First off, I’ll run through the process of making an aeropress coffee. For those of you that just want to see how to make it, follow these instructions. At every point where there is room for experimenting I’ll highlight in a different colour. Take a look at the correspondingly coloured paragraph to read about ways I experimented to get everything out of the coffee.
Before you do anything else, switch on the kettle. You want the water to have boiled and be cooling by the time you pour it in the aeropress. Set up the aeropress upside down (as in photo 1) and then move on to your beans. You’ll need to measure out 17g for the Limu Kaffa and I would recommend you weigh it with scales for max effect. Then grind, using whatever grinder you have at your disposal (a hand grinder is perfect, and cheap), on a very coarse grind. You should be able to see the detail of the coffee, with many different shades of brown. Add this to Aeropress and try not to lose any, this is expensive coffee! Finally, pour the water from the kettle over until it bubbles to the top of the Aeropress. Lock your filter over the top: the filter paper should be wetted and clinging to the filter. Wait for one minute thirty (don’t guess) and then place your mug over the top of the filter, upside down. Flip it all together and it shouldn’t spill, then plunge for roughly thirty seconds.

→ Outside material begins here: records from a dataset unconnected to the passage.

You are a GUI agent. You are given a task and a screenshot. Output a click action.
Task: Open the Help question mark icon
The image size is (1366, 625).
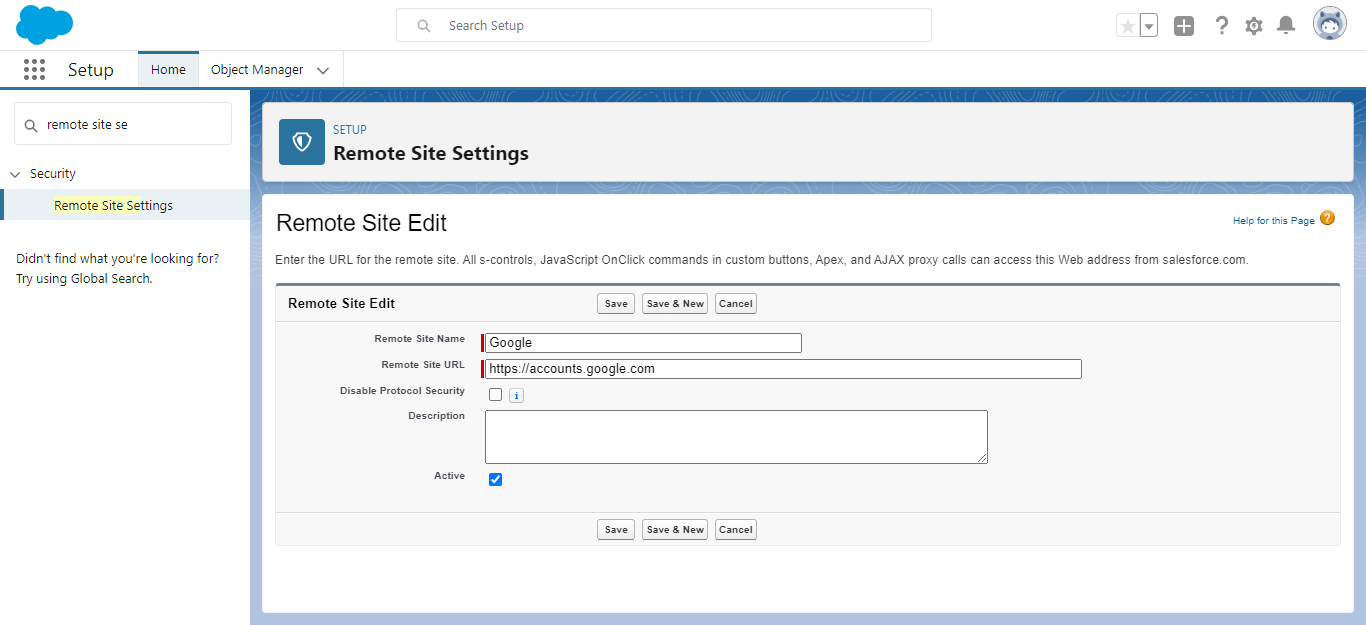pos(1221,26)
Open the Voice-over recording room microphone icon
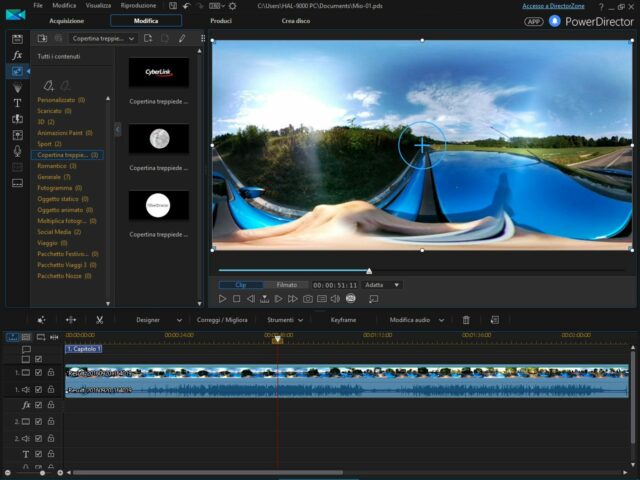Image resolution: width=640 pixels, height=480 pixels. [17, 150]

And you’re done! The Limu Kaffa is a very complex coffee, and you should find that each cup you enjoy has different tones. Square Mile say that it tastes like Coco Pops. Must say I didn’t get this, but I did get the kiwi-like acidity they talk about, as well as a spicy kick as well. Let me know if you have any questions about this method. Otherwise we’ll move on to….
17g is just a guideline. Try 16g, and try 18g if you’re really rock and roll. I found that raising the weight, whilst decreasing brew time was worthwhile, and helped me get more chocolatey tones, whilst giving a bit more of an overextraction.

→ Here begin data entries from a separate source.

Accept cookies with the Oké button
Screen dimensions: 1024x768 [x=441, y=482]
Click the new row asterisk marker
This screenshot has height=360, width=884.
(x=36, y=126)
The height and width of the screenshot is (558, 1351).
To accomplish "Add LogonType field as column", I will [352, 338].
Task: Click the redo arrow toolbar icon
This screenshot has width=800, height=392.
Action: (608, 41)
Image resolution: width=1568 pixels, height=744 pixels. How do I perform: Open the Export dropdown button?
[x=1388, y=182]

Grinding can be the most difficult factor to take into account, as the effects of changing the coarseness have to be measured in conjunction with water:coffee ratio. Generally though, increasing the surface area will lead to quicker extraction. With the Limu Kaffa, I found it responded best with the coarser grinds.

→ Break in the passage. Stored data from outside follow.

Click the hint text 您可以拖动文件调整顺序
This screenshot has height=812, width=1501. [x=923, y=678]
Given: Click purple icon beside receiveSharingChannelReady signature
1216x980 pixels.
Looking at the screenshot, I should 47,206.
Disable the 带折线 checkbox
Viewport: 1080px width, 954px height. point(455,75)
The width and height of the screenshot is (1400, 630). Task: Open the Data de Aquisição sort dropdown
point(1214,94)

You can at this point give different ‘bloom times’ where you pour half the water into the Aeropress, wait and stir, and then pour the other half. The trend at the moment is away from this, and letting the flow of the water do its work.
Timing is everything. The Limu Kaffa was very temperamental for me when I was as little as five seconds out, and immediately led to both under- and over- extraction in different cups. Any attempt at changing the sit time had to be matched with alterations to grind and weight, but the more time I was able to leave it for, the closer I got to ‘Coco Pops’. Unfortunately Coco Pops also led to overextraction.